11.06.2020r. Czwartek Boże Ciało
10:35:00
Duchowe wymiary
I ręce rozkrzyżowane,
A my wracajmy ochoczo do kościoła
I nigdy nie wychodźmy z Kościoła*
Świętowanie inne niż dotychczasowe,
Korzystanie z dyspensy,
A efekty muszą być,
Nie tylko polityczne.
Pierwszym punktem teraz zdrowie,
Przede wszystkim zdrowie duchowe serca,
By być przygotowanym
Na przejście,
Przejście z doczesności do wieczności
Amen.
Niechaj sprawiedliwy i miłosierny
Nas strzeże
I niech nam objawi znów na nowo
Prawdziwe wymiary duchowości.
Bitwa o pałac,
Prezydencji,
A tu nie o bitwę chodzi,
Prośba, wiara, miłość,
Na to wszystko nadzieja,
W solidarności duchowej procesja.
Ja mam takie natchnienie,
Że mogę wam napisać na wiele barw
To, co się kłębi.
I Ci nowi w posłudze są ogarnięci
modlitwom.
Teraz jest nieco inaczej
I nie wiem czy to tylko racja,
Czy też pewna relacja.
Więc powoli kończę
Będąc rycerzem codziennej pomocy.
By wspólnie z Miłości np. do gotowania
I zwłaszcza jedzenia
Zjednoczyć tajną broń posilenia,
Bo trzeba mieć siły by rozprawić się
Z tym wszystkim, co jest niezbędne.
A właściwie teraz tu jakże zbędne!!!
Polecieli, wywaleni w kosmos,
A my chwalmy Pana Boga całą gębą,
Bo super jest,
Gdy czułość w rodzinie
Pozwala robić razem
To wszystko co nie mieści się w mózgu
Wszystkim zło czyniącym.
Duchowe wymiary
O nieskończonej ilości oblicz
Są w nas i wokół nas
Amen!
*Zwróć na wielkość litery, byś nie myślał,
że nie masz w ogóle opuszczać murów
świątyni.
Uśmiecham się do wszystkich obecnych.
Komentarze (8)
masz duszę człowieka nauczającego co ważne powino być
w życiu.
szeroka refleksja
skłania do zatrzymania sie
i pomyslenia...
:)
Refleksyjnie, pięknie.
Dobrego dnia AMOR-ku:)
Rozsiewasz dobre ziarno Amorku. :):)
Duchowe wymiary są nieograniczone, możemy je
powiększać według własnej woli rozważanych w rachunku
sumienia.
Miłego dnia :)
Pięknie Amorku ...powinieneś być kaznodzieją ....

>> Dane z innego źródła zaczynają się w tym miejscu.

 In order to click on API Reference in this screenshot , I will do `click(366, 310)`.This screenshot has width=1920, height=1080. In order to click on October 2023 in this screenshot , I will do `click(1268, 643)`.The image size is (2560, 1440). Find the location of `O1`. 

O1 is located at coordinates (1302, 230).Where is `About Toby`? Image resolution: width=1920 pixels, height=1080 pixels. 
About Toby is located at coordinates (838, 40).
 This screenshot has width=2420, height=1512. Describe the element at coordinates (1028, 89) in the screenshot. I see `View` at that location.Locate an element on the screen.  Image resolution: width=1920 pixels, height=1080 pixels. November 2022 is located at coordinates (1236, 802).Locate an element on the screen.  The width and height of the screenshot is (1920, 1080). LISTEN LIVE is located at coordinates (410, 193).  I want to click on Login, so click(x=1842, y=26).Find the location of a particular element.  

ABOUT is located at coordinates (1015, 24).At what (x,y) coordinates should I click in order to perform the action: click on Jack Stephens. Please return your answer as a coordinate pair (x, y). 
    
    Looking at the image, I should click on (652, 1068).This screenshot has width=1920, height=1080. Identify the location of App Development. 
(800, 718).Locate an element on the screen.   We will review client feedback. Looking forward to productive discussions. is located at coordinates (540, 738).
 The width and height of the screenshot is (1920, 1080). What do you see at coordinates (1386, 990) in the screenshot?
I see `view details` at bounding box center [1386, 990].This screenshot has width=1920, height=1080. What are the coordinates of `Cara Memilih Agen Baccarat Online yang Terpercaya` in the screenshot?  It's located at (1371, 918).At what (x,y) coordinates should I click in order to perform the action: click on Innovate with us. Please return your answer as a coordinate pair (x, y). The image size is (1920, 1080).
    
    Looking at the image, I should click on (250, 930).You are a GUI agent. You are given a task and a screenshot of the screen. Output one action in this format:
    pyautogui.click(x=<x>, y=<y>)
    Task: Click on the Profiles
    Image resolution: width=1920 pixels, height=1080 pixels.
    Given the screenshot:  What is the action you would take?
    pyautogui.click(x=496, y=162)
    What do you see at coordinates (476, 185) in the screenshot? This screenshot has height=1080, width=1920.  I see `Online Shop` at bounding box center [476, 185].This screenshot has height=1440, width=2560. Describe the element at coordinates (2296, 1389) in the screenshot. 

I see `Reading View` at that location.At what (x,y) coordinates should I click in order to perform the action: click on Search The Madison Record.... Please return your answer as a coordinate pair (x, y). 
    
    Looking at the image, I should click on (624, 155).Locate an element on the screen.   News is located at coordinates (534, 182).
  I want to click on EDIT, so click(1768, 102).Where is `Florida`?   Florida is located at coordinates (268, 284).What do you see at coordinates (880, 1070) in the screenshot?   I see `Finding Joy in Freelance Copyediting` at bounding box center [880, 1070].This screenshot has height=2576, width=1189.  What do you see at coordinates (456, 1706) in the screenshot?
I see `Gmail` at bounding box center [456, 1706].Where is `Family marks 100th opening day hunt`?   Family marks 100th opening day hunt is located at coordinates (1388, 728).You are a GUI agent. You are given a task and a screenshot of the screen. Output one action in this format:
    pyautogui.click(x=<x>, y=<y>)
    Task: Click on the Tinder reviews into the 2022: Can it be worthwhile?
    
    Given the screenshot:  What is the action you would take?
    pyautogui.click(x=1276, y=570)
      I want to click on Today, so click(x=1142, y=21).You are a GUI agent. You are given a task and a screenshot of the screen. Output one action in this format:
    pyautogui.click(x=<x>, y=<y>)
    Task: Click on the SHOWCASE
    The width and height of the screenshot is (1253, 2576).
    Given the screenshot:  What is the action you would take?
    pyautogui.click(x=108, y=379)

Modlitwa i refleksja jest potrzebna, ale w rozsądnych
granicach, pozdrawiam serdecznie.
Nawet jak dyspensy nie było w Boże Ciało szedłem z
procesją tylko do pierwszego ołtarza. Później procesja
skręcała w lewo, a ja w prawo, do domu. W tym roku
wcale nie brałem udziału w żadnych modlitwach. Nie
byłem ani na mszy, ani na procesji, ani nawet nie
modliłem się przy radiu w domu. Po prostu już od
wczoraj cieszę się długim weekendem.